To get an idea of what is possible, it is useful to look at what has already been achieved in some other countries. Germany generates about 20% of its electricity from renewable sources. Spain produced 11.5% of its electricity from wind in 2008, and this increased to 16% of demand in 2010. Portugal now produces over 40% of its electricity from renewables. In 2009 the USA used renewables and hydro power to generate nearly twice the total electricity demand in South Africa in the same year.

So it seems clear what the first step should be in South Africa: increase the amount of electricity generated from wind and solar technologies from the current base of 0%. Once we see this component reach about 20%, we will need to look at things which are new to South Africa, such as smart grids and energy storage. But since we are currently at about 0% electricity from wind and solar sources, this will not be an issue in the near future. Also, distributing wind farms around the country ensures that when there is no wind in one area, wind farms in other areas will be generating power.

So back to the question: what would be the effect of allocating R1 trillion to nuclear power stations? It’s important to note that nuclear power stations are huge in terms of capital investment and time to build. It is not possible to build a small one quickly, just to see how well it works. The minimum commitment is probably about R200 billion, and about 15 years to build. In contrast, a 100 MW wind farm could be built for R1 billion, and the first power could be fed into the grid in about one year. According to Eskom’s figures, this means wind power is cheaper than nuclear power.

Of course, the estimated cost is unlikely to be the final cost, as cost and time overruns are common with projects of this size. The infamous arms deal is an example: the original estimated cost was R4 billion, which has risen to over 10 times that. The 2010 soccer stadiums also all ended up costing significantly more than the initial estimates. We cannot be certain of what the eventual cost would be, but we can be sure that it will be far higher than the initial estimates.
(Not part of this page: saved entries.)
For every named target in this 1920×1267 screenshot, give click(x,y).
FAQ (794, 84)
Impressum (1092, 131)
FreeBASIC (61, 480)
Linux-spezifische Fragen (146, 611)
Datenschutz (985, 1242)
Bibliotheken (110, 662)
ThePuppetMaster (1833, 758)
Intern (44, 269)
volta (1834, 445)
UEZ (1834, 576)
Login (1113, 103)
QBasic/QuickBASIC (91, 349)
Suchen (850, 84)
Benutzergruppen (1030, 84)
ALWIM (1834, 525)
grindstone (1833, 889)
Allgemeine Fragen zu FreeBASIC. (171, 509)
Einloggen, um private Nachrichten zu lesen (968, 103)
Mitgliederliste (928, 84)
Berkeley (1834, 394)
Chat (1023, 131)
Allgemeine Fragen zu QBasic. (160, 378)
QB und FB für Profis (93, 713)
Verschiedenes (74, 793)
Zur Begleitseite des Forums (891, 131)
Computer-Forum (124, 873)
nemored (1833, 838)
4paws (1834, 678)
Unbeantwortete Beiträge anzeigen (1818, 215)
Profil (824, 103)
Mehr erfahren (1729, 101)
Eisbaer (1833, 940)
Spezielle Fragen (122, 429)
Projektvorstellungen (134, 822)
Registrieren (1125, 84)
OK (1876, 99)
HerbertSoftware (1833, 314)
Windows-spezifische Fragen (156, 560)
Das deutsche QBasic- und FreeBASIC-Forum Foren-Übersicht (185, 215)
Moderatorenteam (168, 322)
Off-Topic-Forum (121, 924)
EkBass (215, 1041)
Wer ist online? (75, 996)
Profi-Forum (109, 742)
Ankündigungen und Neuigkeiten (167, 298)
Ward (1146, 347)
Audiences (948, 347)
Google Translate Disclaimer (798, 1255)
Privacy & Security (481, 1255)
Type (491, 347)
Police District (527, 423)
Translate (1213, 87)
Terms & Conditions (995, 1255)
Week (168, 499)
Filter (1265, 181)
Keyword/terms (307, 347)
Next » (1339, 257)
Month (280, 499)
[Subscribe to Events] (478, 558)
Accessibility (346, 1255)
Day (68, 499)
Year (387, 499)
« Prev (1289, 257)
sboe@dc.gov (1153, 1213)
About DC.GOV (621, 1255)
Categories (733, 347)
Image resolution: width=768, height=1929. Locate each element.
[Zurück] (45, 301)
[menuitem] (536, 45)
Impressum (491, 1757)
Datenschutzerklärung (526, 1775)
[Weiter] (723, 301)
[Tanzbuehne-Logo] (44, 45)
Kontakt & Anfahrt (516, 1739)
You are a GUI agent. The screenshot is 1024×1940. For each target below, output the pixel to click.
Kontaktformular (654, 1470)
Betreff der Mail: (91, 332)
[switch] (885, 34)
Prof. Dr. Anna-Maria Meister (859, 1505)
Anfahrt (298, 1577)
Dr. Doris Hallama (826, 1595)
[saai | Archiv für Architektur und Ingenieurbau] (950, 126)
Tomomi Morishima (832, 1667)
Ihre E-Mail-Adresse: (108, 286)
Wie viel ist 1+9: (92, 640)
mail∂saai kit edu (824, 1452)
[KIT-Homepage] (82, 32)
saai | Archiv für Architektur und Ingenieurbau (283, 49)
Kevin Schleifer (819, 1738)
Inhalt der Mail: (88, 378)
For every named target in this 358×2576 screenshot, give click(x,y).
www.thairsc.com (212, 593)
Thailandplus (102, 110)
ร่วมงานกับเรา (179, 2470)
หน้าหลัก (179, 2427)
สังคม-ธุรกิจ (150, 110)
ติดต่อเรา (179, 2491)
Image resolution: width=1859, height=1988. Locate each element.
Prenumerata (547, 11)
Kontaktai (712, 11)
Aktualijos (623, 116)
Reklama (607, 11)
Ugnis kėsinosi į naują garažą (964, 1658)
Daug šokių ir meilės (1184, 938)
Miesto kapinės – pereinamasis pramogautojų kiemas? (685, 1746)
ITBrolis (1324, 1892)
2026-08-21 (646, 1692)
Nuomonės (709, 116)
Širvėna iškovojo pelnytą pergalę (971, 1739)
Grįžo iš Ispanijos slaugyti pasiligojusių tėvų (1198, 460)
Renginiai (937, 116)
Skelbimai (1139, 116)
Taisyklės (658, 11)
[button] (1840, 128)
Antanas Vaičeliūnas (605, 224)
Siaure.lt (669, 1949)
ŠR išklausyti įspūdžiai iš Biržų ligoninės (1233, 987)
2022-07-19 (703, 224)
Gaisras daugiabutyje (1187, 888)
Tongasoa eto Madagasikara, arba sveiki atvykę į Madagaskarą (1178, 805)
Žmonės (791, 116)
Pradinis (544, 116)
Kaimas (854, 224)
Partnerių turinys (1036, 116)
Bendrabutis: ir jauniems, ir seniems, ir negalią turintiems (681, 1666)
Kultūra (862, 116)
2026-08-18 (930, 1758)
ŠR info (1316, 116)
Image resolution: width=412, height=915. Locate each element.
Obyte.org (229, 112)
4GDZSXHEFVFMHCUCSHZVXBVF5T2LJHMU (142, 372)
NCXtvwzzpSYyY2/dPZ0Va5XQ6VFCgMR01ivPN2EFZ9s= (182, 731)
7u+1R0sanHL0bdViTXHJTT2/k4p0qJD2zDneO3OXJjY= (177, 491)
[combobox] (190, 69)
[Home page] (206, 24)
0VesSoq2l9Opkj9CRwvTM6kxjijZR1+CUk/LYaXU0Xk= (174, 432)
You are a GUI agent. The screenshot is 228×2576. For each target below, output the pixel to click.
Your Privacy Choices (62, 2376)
So let us work with the published estimate of R1 trillion, as confirmed by Minister Peters in September 2011. This is a very big figure, and difficult to comprehend without some comparison. We know a low-cost house requires R70 000 to build, and another R100 000 could add an off-grid solar PV system to it. We could add a solar water heater for R10 000, and round up by R20 000 to get R200 000. So then R1 trillion would allow 5 million such houses to be built. That could house half the population of South Africa, and give them free electricity and hot water for life. Such a project would also create a huge number of jobs, distributed throughout the country.

Apart from the huge costs, nuclear power stations are technologically very complex, and this technology will need to be bought from overseas. This means money leaving the country, and so not being available to the local economy. It also means importing labour –  even though Koeberg was built around 30 years ago, to this day there are still some French technicians employed to operate it.

In terms of number of jobs, nuclear power requires fewer workers per generated unit of energy than coal power. This means that if coal power is replaced by nuclear power, jobs will gradually be lost. In contrast, renewable energy requires less imported technology, and more jobs per unit of electricity generated. Research has shown that, for example, wind energy would generate 10 times the number of jobs compared to nuclear energy (Agama Energy: Employment Potential of Renewable Energy in South Africa).

Another issue is the risk of a major nuclear accident. Statistically speaking, these accidents are very unlikely to occur. However, as Japan has shown us, very unlikely does not mean impossible. At Fukushima, a natural disaster resulted in both primary and secondary safety systems failing, resulting in the spent fuel ponds exploding and a vast amount of radioactive material being released, and the long-term evacuation of well over 1 000 km2 in a densely populated area. The UN Secretary General has warned that more nuclear accidents like this are likely to occur in the world.

The consequences of such an accident are huge, in economic terms and human suffering. Somehow, nuclear plant operators have convinced the governments of the world to put a maximum on their liability, and if the cost of a cleanup exceeds this, then the taxpayers of the country are required to pay the excess. Note that householder insurance policies always exclude any damage or loss of value due to a nuclear accident.

A recent economic study concluded that if nuclear power plant operators had to pay for insurance against the full costs of a major nuclear accident, the cost of electricity would be anywhere between R23/kWh and R670/kWh. 

The only way the nuclear power industry can survive is to externalise costs, i.e. make someone else pay for them. That ‘someone’ is the people of the country foolhardy enough to install nuclear reactors.